Concerns Over Guinea-Bissau Trial

WHO has expressed significant concerns regarding a proposed randomized controlled trial (RCT) on the hepatitis B birth dose vaccine in Guinea-Bissau. These concerns relate to the study's scientific justification, ethical safeguards, and alignment with established research principles involving human participants.

Ethical and Scientific Issues Identified

WHO identified several reasons why withholding the vaccine in the trial is considered unethical:

Proven Benefit, Foreseeable Harm

The hepatitis B birth dose vaccine has a proven safety record and is 70–95% effective in preventing mother-to-child transmission. Withholding it exposes newborns to serious, potentially irreversible harm, including chronic infection, cirrhosis, and liver cancer.

No Scientific Necessity for No-Treatment Arm

Placebo or no-treatment vaccine trials are only acceptable when no proven intervention exists or when such a design is indispensable for critical efficacy or safety questions. WHO states neither condition appears to be met.

Insufficient Scientific Justification

Public descriptions indicate the protocol does not question the vaccine's established efficacy but posits hypothetical safety outcomes without credible evidence of a safety signal.

Biased and Low-Utility Design

The described single-blind, no-treatment-controlled design carries a significant likelihood of bias, limiting the interpretability and policy relevance of results.

Exploiting Scarcity

Resource constraints are not considered a justification for withholding proven care in research involving humans. Ethical obligations require minimizing risk and ensuring participant benefit. The protocol, as publicly described, does not appear to ensure minimum harm reduction or benefit, such as screening pregnant women and vaccinating exposed newborns.

WHO concludes that, in its current form and based on public information, the trial is inconsistent with established ethical and scientific principles.
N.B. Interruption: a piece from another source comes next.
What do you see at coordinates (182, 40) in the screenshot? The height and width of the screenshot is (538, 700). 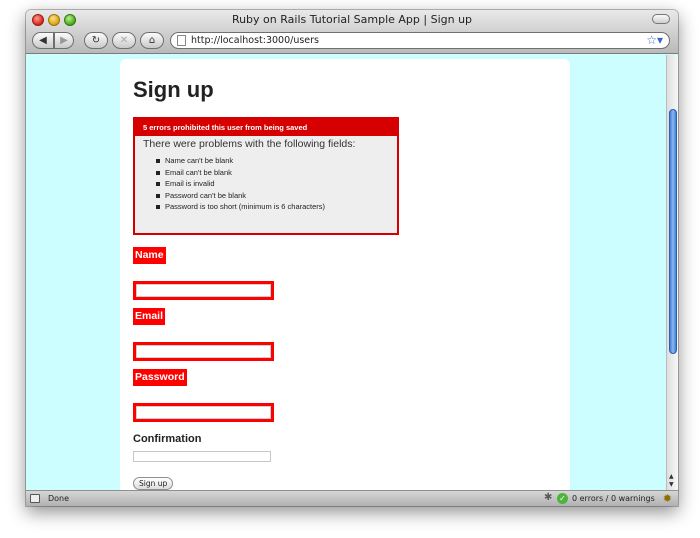 I see `document-icon` at bounding box center [182, 40].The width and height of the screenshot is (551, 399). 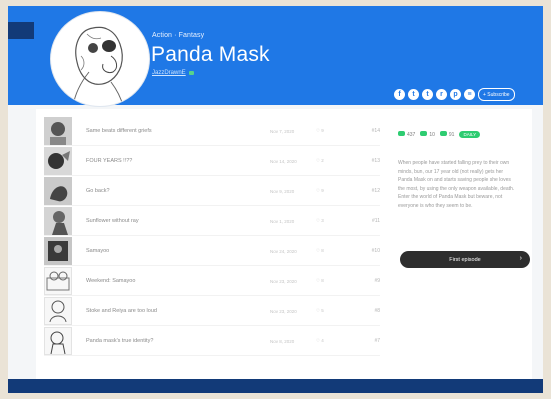 I want to click on social-share-bar: f t t r p ≡ + Subscribe, so click(x=454, y=94).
Study Suspension and WHO Support

Guinea-Bissau has suspended the study pending further technical reviews. WHO has stated its readiness to support Guinea-Bissau in its considerations and in accelerating the introduction and strengthening the implementation of the birth dose vaccine through various strategies, including:

  • Ensuring birth-dose delivery within 24 hours.
  • Antenatal screening for hepatitis B surface antigen (HBsAg) and linkage to care.
  • Strengthening cold-chain, logistics, and training for healthcare workers.
  • Monitoring timeliness, coverage, and pharmacovigilance for continuous improvement.

WHO reiterates its commitment to ensure newborns worldwide receive timely, evidence-based protection against hepatitis B and that research meets high ethical and scientific standards.